| Excerpt provided |
It will be evident upon reflection that public opinion is not the opinion of all, nor even of a majority of the persons who compose a public. As a matter of fact, what we ordinarily mean by public opinion is never the opinion of anyone in particular. It is composite opinion, representing a general tendency of the public as a whole. On the other hand, we recognize that public opinion exists, even when we do not know of any individual person, among those who compose the public, whose private and personal opinion exactly coincides with that of the public of which he or she is a part.

Nevertheless, the private and personal opinion of an individual who participates in making public opinion is influenced by the opinions of those around him, and by public opinion. In this sense every opinion is public opinion.

Public opinion, in respect to the manner in which it is formed and the manner in which it exists—that is to say relatively independent of the individuals who co-operate to form it—has the characteristics of collective representation in general. Collective representations are objective, in just the sense that public opinion is objective, and they impose themselves upon the individual as public opinion does, as relatively but not wholly external forces—stabilizing, standardizing, conventionalizing, as well as stimulating, extending, and generalizing individual representations, percepts.

The collective representations are exterior to the individual consciousness because they are not derived from the individuals taken in isolation but from their convergence and union (concours).... Doubtless, in the elaboration of the common result, each (individual) bears his due share; but the private sentiments do not become social except by combining under the action of the forces sui generis which association develops. As a result of these combinations, and of the mutual alterations which result therefrom, they (the private sentiments) become something else (autre chose). A chemical synthesis results, which concentrates, unifies, the elements synthetized, and by that very process transforms them.... The resultant derived therefrom extends then beyond (deborde) the individual mind as the whole is greater than the part. To know really what it is, one must take the aggregate in its totality. It is this that thinks, that feels, that wills, although it may not be able to will, feel, or act save by the intermediation of individual consciousnesses.[41]

This, then, after nearly a century of criticism, is what remains of Comte's conception of the social organism. If society is, as the realists insist, anything more than a collection of like-minded individuals, it is so because of the existence (1) of a social process and (2) of a body of tradition and opinion—the products of this process—which has a relatively objective character and imposes itself upon the individual as a form of control, social control. This process and its product are the social consciousness. The social consciousness, in its double aspect as process and product, is the social organism. The controversy between the realists and the nominalists reduces itself apparently to this question of the objectivity of social tradition and of public opinion. For the present we may let it rest there.

| Requirement A |
In the passage on public opinion, which words ending in "-ing" describe how collective representations act on individual representations? List every one.
The listing that follows is unrelated to the passage on public opinion, and each can be read on its own.

| Material for this task |
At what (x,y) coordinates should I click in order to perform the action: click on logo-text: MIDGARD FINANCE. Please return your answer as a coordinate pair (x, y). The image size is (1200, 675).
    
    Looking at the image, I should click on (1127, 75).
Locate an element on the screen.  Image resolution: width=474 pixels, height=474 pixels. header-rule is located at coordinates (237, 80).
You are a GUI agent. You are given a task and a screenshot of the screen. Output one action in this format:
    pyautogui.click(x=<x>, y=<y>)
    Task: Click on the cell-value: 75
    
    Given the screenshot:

| Requirement B |
Render as a numbered list the stretch of the listing from the line that contains "Locate an element" through the end of the listing, leaving out blank lines.

| Expected answer A |
stabilizing, standardizing, conventionalizing, stimulating, extending, generalizing

| Expected answer B |
1. Locate an element on the screen.  Image resolution: width=474 pixels, height=474 pixels. header-rule is located at coordinates (237, 80).
2. You are a GUI agent. You are given a task and a screenshot of the screen. Output one action in this format:
3.     pyautogui.click(x=<x>, y=<y>)
4.     Task: Click on the cell-value: 75
5.     Given the screenshot:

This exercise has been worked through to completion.